Material shown below:

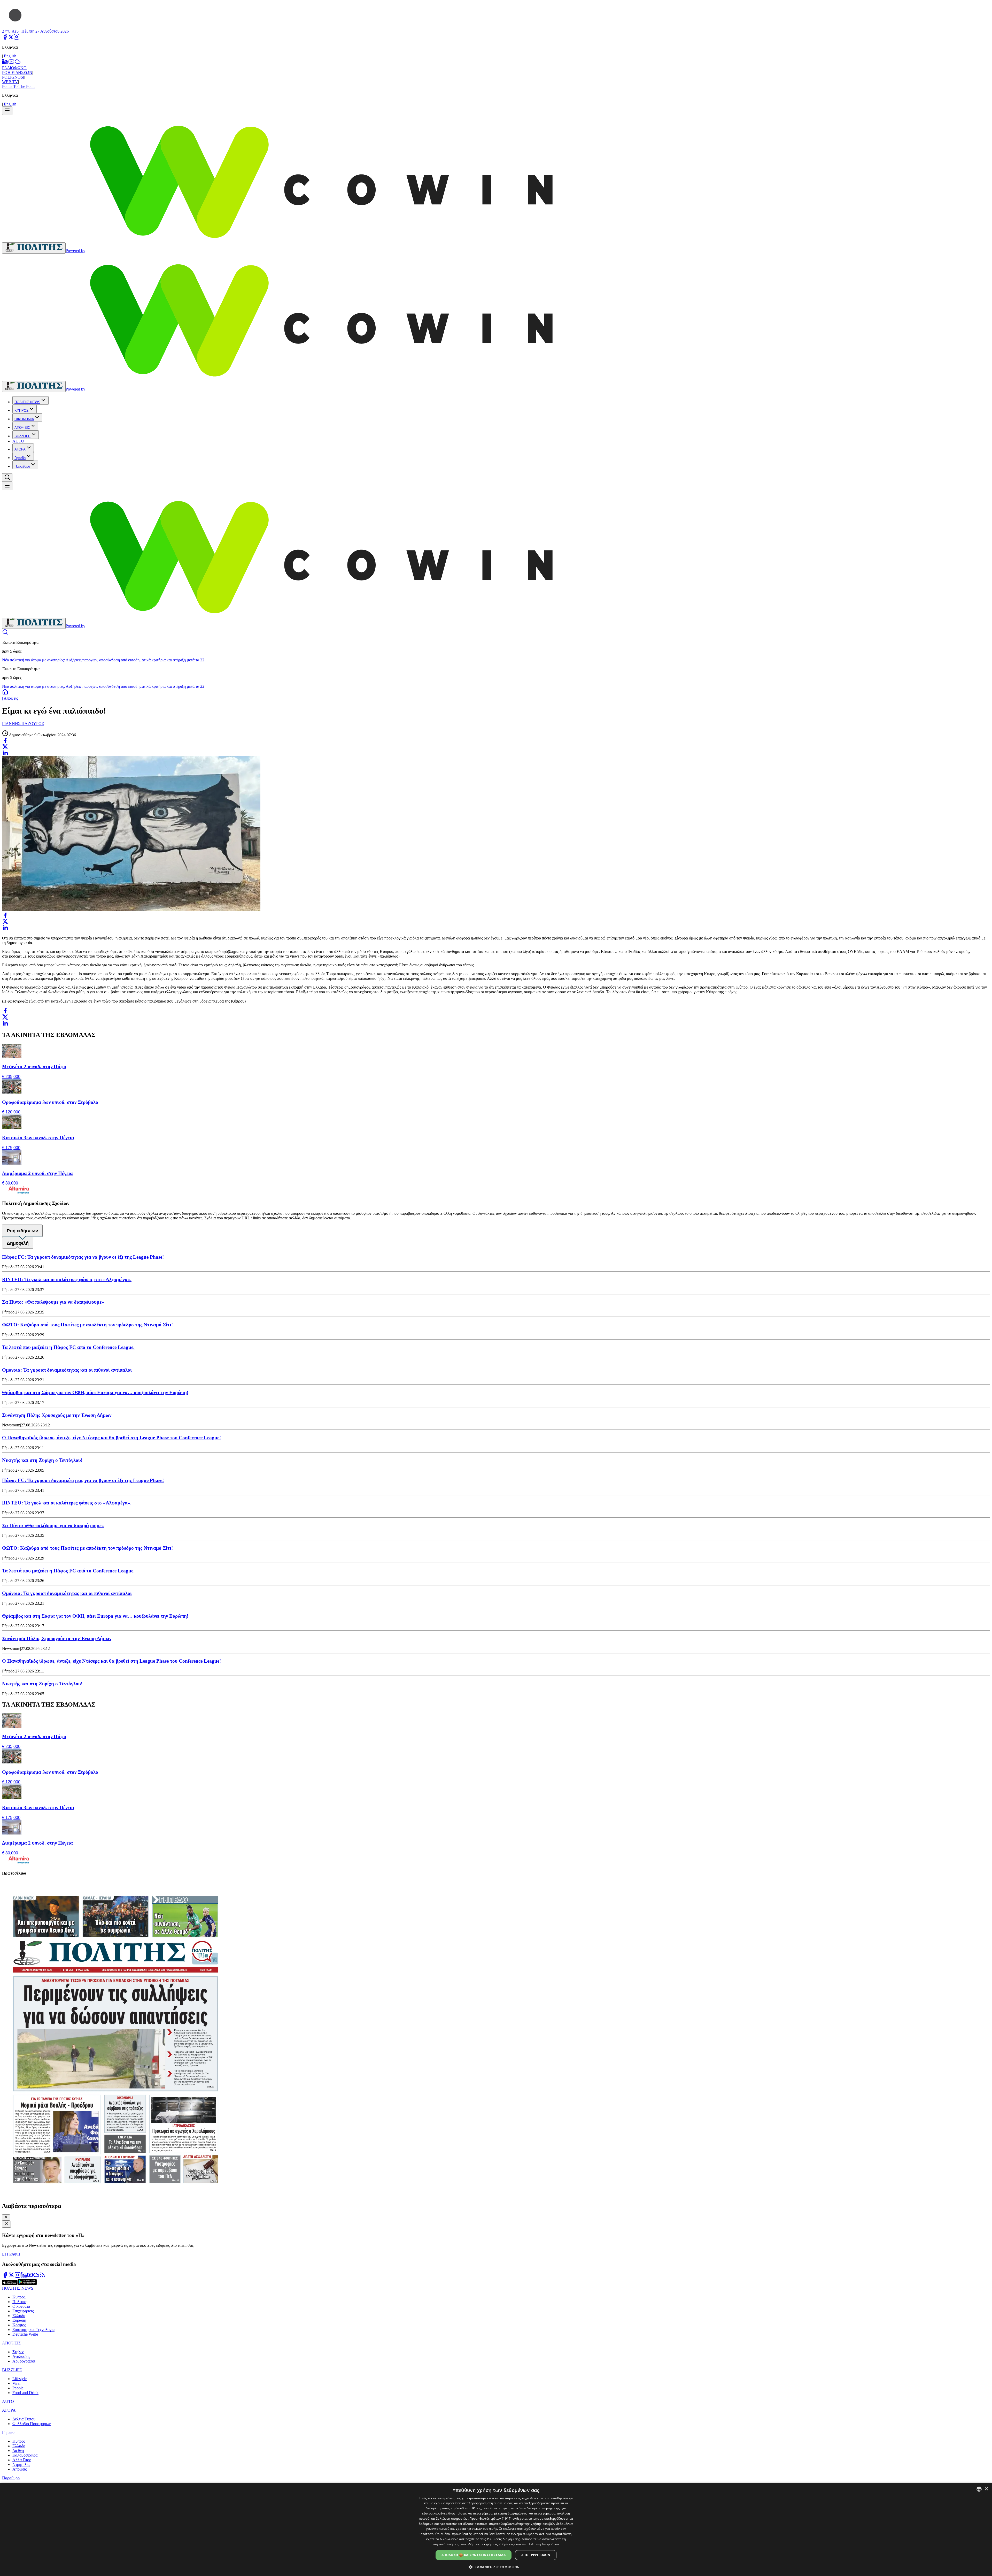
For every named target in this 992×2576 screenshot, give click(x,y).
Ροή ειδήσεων (22, 1230)
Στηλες (18, 2352)
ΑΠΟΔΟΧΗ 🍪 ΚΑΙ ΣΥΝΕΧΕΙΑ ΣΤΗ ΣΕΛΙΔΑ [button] (473, 2555)
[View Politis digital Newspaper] (496, 2039)
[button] (496, 2567)
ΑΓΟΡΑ (20, 449)
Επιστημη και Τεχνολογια (33, 2329)
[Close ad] (6, 2224)
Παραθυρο (22, 466)
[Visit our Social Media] (5, 38)
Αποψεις (19, 2469)
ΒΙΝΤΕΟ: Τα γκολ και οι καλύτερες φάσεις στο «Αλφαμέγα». (66, 1279)
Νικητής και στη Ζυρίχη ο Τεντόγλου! (42, 1460)
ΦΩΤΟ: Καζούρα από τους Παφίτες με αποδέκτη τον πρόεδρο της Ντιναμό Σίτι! (87, 1324)
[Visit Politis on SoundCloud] (36, 2276)
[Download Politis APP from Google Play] (27, 2283)
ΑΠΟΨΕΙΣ (22, 428)
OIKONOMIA (24, 419)
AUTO (18, 441)
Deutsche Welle (25, 2334)
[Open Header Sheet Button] (7, 110)
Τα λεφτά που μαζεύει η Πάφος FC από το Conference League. (68, 1347)
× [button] (986, 2489)
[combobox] (979, 2489)
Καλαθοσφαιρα (24, 2455)
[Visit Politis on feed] (42, 2276)
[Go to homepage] (34, 248)
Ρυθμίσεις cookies (512, 2544)
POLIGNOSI (13, 77)
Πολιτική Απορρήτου (543, 2544)
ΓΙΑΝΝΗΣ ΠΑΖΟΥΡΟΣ (23, 723)
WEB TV (10, 82)
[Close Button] (6, 2217)
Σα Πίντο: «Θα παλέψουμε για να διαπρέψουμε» (53, 1302)
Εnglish (9, 56)
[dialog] (496, 2529)
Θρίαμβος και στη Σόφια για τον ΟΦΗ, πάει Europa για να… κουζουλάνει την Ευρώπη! (95, 1392)
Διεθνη (18, 2450)
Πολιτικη (19, 2301)
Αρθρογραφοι (23, 2361)
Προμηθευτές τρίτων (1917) (490, 2518)
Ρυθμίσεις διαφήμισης (503, 2539)
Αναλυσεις (21, 2356)
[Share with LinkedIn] (5, 753)
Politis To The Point (18, 86)
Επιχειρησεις (23, 2311)
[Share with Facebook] (5, 740)
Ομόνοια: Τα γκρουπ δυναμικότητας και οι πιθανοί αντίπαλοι (67, 1370)
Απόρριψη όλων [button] (535, 2555)
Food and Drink (25, 2392)
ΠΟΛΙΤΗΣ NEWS (27, 402)
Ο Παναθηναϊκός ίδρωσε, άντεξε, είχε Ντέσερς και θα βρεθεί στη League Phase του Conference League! (111, 1437)
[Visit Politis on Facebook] (5, 2276)
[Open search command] (7, 477)
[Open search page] (5, 633)
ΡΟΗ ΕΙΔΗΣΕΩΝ (17, 72)
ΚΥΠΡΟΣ (21, 410)
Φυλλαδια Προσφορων (31, 2423)
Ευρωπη (19, 2320)
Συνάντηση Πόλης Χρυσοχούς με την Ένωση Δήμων (56, 1415)
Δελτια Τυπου (23, 2419)
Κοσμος (19, 2325)
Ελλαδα (18, 2315)
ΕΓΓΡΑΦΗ (11, 2254)
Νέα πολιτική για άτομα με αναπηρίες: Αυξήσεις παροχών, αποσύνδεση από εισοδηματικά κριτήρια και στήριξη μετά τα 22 (103, 660)
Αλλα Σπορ (21, 2460)
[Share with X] (5, 747)
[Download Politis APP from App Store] (10, 2283)
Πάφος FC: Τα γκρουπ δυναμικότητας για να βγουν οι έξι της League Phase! (83, 1257)
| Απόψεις (10, 698)
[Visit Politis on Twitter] (11, 2276)
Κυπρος (18, 2297)
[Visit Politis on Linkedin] (24, 2276)
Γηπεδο (20, 458)
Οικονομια (21, 2306)
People (18, 2388)
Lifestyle (19, 2378)
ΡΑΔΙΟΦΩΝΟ (14, 68)
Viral (16, 2383)
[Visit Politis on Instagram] (17, 2276)
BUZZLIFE (22, 436)
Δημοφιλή (18, 1243)
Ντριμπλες (21, 2464)
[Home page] (5, 693)
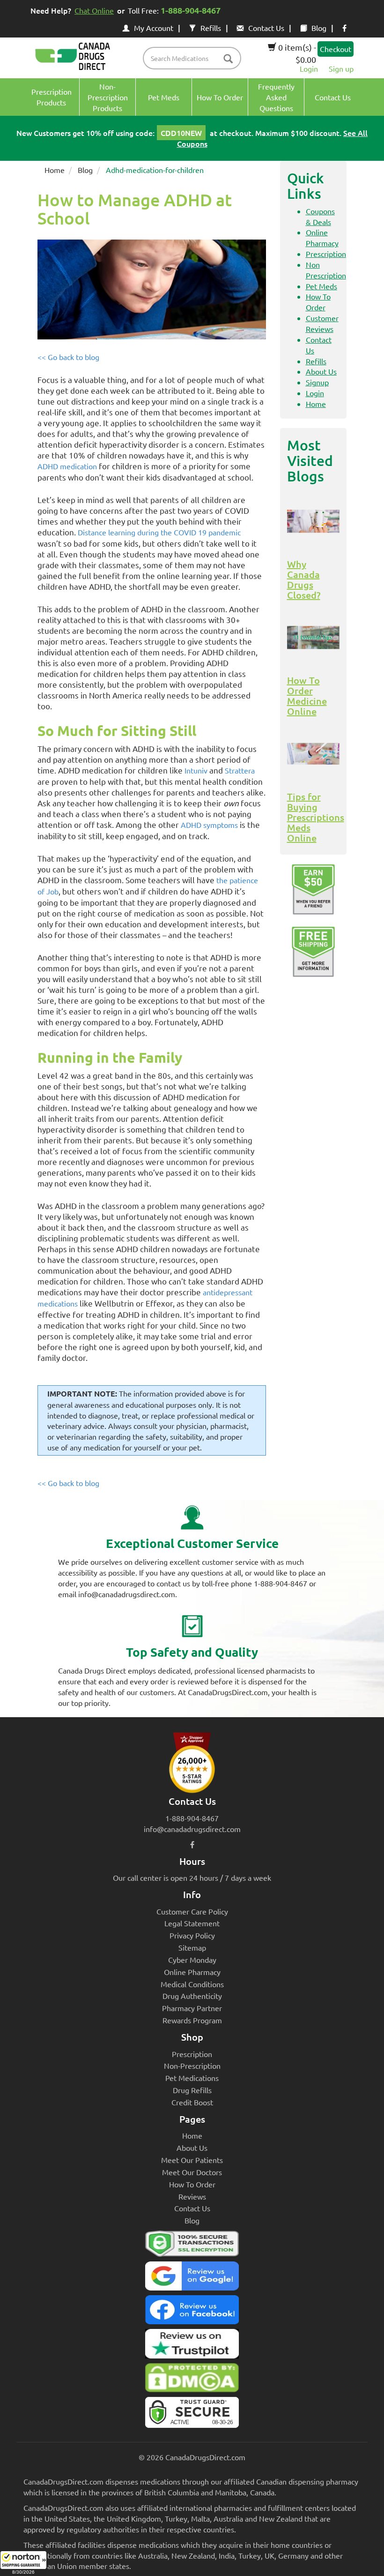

End of Material shown.

> _Problem to solve_:
Give back an exact copy of only the lines from the one with "[Download Politis APP from App" through the final line of the material, both included. Pictures do not belong in it.

> _Written answer_:
[Download Politis APP from App Store] (10, 2283)
Πάφος FC: Τα γκρουπ δυναμικότητας για να βγουν οι έξι της League Phase! (83, 1257)
| Απόψεις (10, 698)
[Visit Politis on Twitter] (11, 2276)
Κυπρος (18, 2297)
[Visit Politis on Linkedin] (24, 2276)
Γηπεδο (20, 458)
Οικονομια (21, 2306)
People (18, 2388)
Lifestyle (19, 2378)
ΡΑΔΙΟΦΩΝΟ (14, 68)
Viral (16, 2383)
[Visit Politis on Instagram] (17, 2276)
BUZZLIFE (22, 436)
Δημοφιλή (18, 1243)
Ντριμπλες (21, 2464)
[Home page] (5, 693)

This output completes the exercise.